Habitantes en Los Boquerones de Santiago en el corregimiento Carlos Santana, salieron a la vía Interamericana para protestar por los fuertes olores, moscas, mosquitos, gusanos y gallinazos que, según denuncian, estarían relacionados con las operaciones de una empresa dedicada al tratamiento y preservación de cueros de reses sacrificadas.
Los moradores aseguran que la situación ya no se aguanta y que la pestilencia invade sus viviendas, afectando la calidad de vida de numerosas familias de la comunidad.
Sergio Cruz, Leonel González, el representante de corregimiento, Leydi Cruz y Edilsa Tejedor, entre otros residentes, denunciaron ante este medio que han acudido a las instituciones correspondientes en busca de respuestas y que incluso presentaron una denuncia ante el Ministerio Público y otras instancias, ante el temor de que las condiciones denunciadas puedan representar un riesgo para la salud.
Los manifestantes también cuestionaron la actitud que, según ellos, mantienen los propietarios de la empresa frente a las constantes quejas de la comunidad.
¡Y viene el tranque!
Los residentes advirtieron que, si el problema continúa sin una solución, el próximo lunes podrían pasar de la protesta a la acción y cerrar los cuatro carriles de la vía Interamericana, una de las principales carreteras internacionales del país.
La amenaza mantiene la atención sobre un conflicto que podría provocar una fuerte afectación al tránsito entre Santiago y otros puntos del país.
Autoridades llegan al área
Tras la denuncia, funcionarios del Ministerio de Ambiente (Mi Ambiente), Ministerio de Salud (Minsa), Policía Nacional y Ministerio Público acudieron al lugar para evaluar las condiciones en que se desarrolla la actividad de la empresa y verificar las denuncias formuladas por los moradores.

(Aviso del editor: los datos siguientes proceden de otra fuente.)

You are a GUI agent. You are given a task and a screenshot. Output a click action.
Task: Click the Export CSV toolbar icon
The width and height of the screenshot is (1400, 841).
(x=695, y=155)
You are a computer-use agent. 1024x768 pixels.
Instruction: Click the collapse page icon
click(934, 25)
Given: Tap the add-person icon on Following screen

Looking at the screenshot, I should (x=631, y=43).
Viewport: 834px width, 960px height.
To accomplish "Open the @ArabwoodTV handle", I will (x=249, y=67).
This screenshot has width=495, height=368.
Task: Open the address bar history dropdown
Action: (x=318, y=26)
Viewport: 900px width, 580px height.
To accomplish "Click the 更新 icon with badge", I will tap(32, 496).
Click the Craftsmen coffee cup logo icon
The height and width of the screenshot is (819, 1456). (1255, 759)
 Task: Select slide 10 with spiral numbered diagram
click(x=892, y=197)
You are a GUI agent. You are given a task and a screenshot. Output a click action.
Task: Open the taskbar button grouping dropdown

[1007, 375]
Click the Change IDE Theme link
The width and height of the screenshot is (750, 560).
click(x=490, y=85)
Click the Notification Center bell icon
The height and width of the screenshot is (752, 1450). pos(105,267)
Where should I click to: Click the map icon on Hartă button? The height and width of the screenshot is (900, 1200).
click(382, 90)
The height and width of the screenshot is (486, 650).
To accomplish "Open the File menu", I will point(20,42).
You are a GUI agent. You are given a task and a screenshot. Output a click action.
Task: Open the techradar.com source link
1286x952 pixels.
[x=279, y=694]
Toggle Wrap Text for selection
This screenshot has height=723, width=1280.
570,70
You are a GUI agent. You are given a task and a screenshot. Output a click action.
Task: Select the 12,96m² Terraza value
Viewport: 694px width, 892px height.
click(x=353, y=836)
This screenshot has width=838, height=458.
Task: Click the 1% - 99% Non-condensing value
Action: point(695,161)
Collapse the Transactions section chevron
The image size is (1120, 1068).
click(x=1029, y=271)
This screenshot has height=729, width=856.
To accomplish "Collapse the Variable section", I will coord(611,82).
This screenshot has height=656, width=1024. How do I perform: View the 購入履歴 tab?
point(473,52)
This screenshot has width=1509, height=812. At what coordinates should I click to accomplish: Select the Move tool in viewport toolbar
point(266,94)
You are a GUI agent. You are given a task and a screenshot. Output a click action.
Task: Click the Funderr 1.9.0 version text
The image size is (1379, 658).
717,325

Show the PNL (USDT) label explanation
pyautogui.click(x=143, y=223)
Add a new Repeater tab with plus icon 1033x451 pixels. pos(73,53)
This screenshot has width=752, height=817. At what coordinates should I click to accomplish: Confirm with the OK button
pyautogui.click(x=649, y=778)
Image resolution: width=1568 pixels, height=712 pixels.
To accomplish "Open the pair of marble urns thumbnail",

Los residentes esperan que las autoridades determinen si el establecimiento cumple con las normas sanitarias y ambientales y que, de existir irregularidades, se adopten las medidas correspondientes.
Mientras tanto, en Los Boquerones el malestar crece y los vecinos aseguran que no están dispuestos a seguir respirando malos olores ni conviviendo con plagas.
La advertencia está lanzada: si no hay solución, el lunes podrían trancar la Panamericana.